Viagem de um dia: 4 cidades perto de BH para ir e voltar no feriado sem pisar em hotel
Esqueça o incômodo de fazer malas e reservar quartos caros neste feriado. Pegue o carro e faça bate e voltas práticos em municípios vizinhos no mesmo dia
Escrito por:
Igor Souza
Publicado em:
17/04/2026
No feriado prolongado de Tiradentes, nem sempre é preciso enfrentar rodoviária cheia, arrumar malas ou gastar com hospedagem para aproveitar bem os dias de folga. Para quem está em Belo Horizonte, um bate e volta bem planejado pode ser a solução perfeita: cidades próximas reúnem paisagens bonitas, boa comida e passeios que cabem em um único dia, permitindo curtir o feriado com praticidade, economia e a tranquilidade de voltar para casa sem precisar pisar em hotel.

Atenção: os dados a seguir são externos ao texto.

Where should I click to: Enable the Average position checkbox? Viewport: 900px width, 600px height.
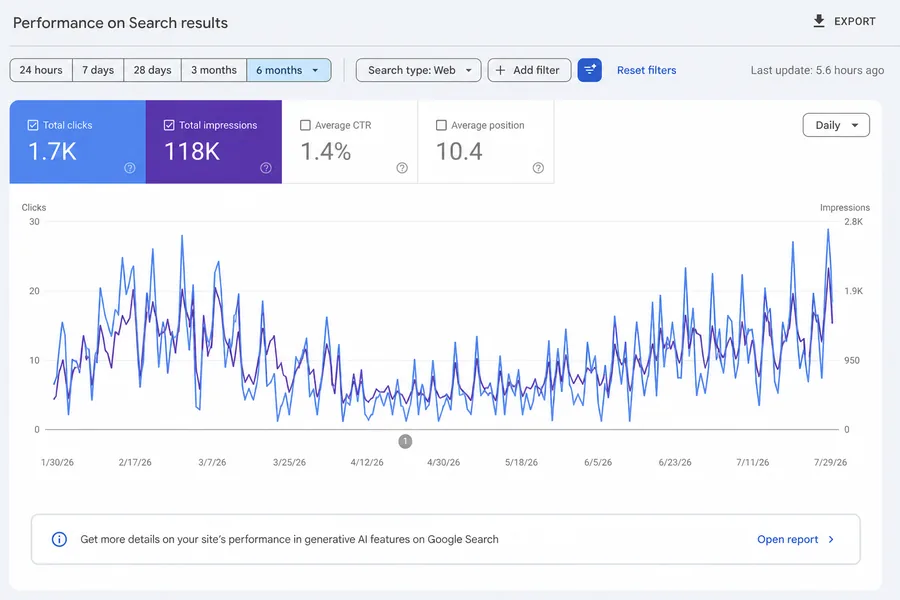click(x=441, y=125)

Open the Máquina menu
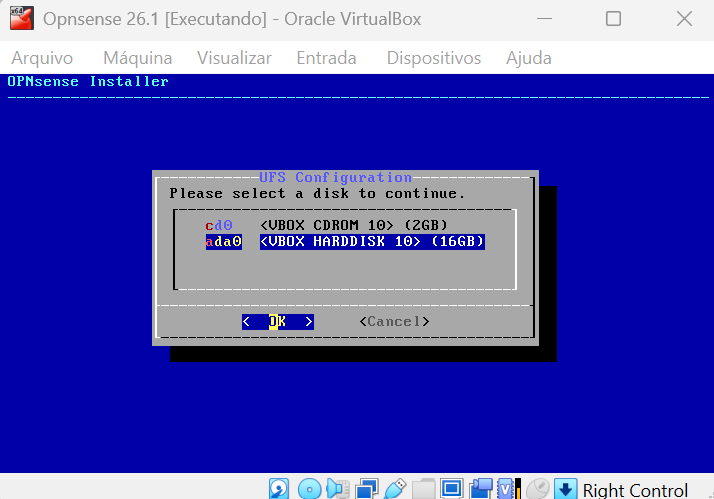[138, 58]
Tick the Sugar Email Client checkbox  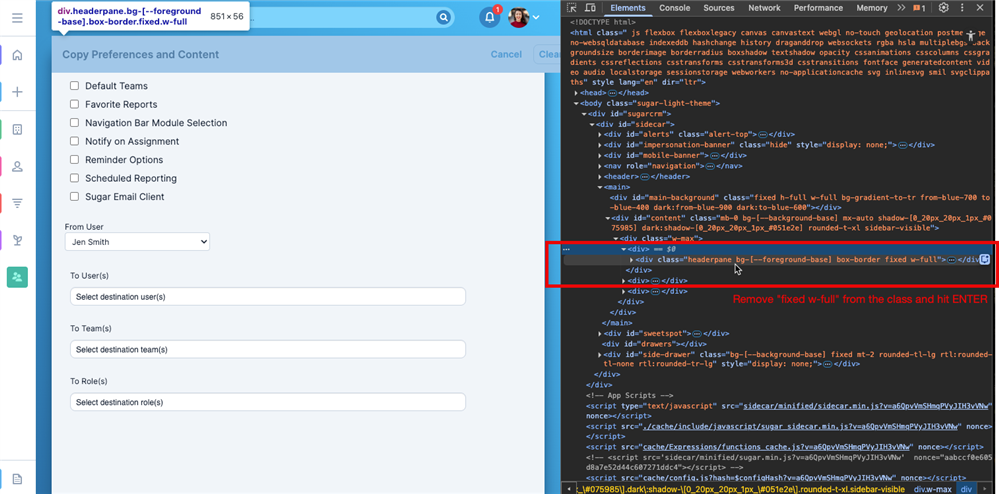[x=74, y=197]
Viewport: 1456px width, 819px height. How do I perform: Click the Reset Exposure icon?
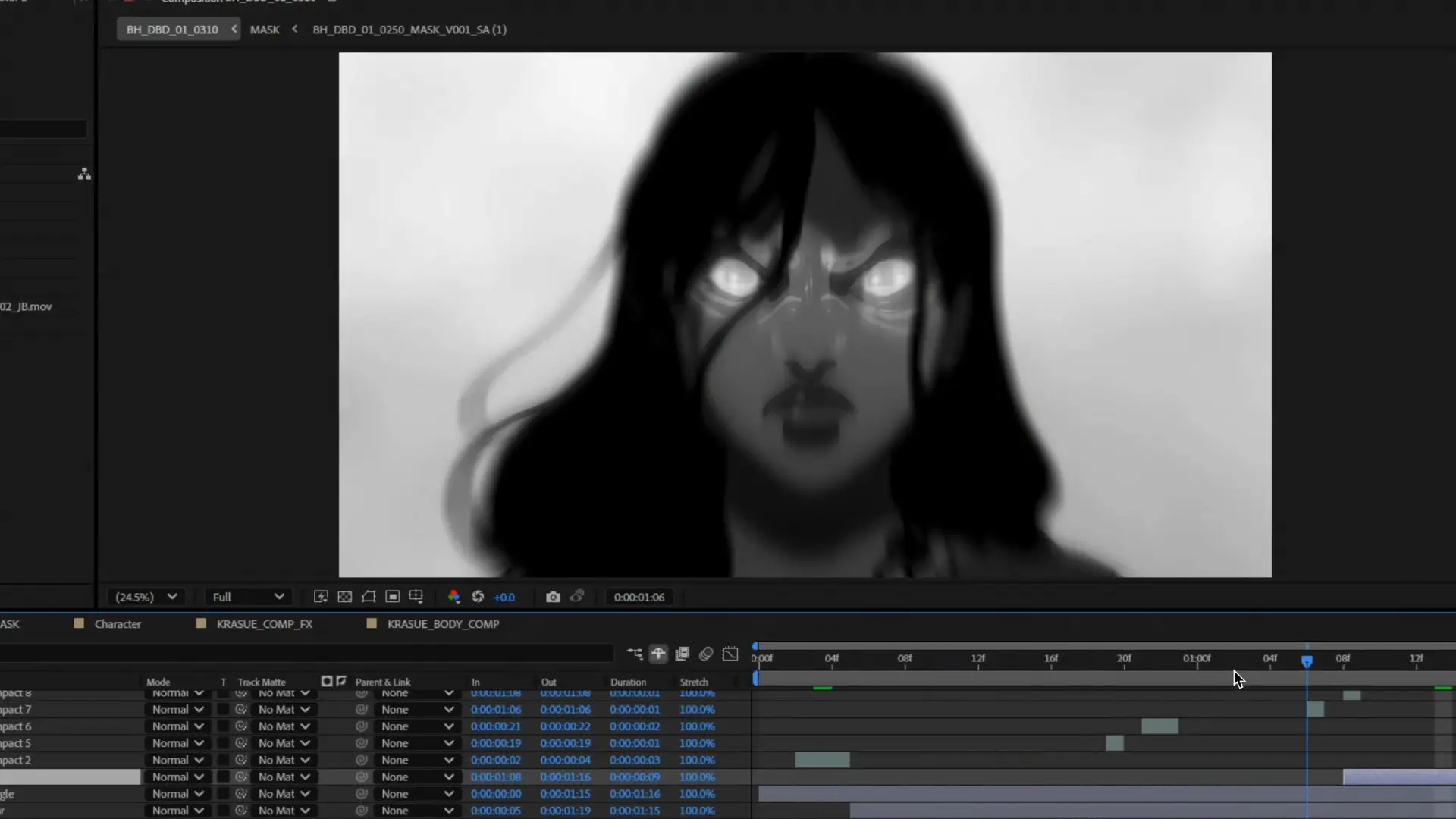point(478,597)
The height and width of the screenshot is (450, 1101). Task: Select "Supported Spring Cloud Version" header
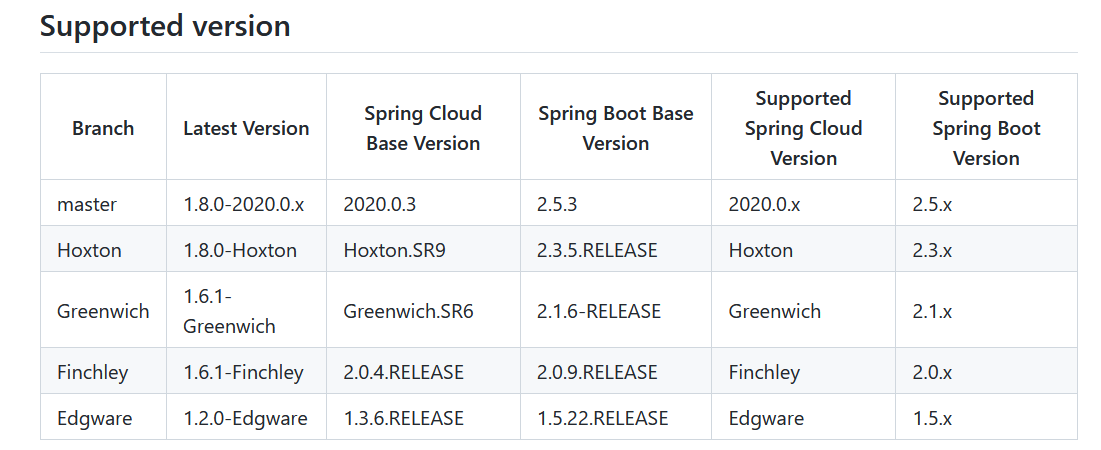pyautogui.click(x=803, y=128)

A logística do bate e volta exige atenção na estrada
Sair cedo de Belo Horizonte garante pistas vazias e aproveitamento da luz natural. Quem decide enfrentar a rota rodoviária sem reservar quartos precisa montar uma base de apoio dentro do veículo para evitar imprevistos.
A falta de cama fixa no destino significa que o descanso acontecerá no banco do carona no retorno. Para garantir uma viagem sem estresse, separe um espaço no porta-malas para abrigar estes itens:
Água potável em garrafas térmicas para driblar o calor interno.
Roupas secas extras caso o percurso envolva quedas d'água.
Dinheiro em espécie, já que o sinal de cartão sempre falha nas serras.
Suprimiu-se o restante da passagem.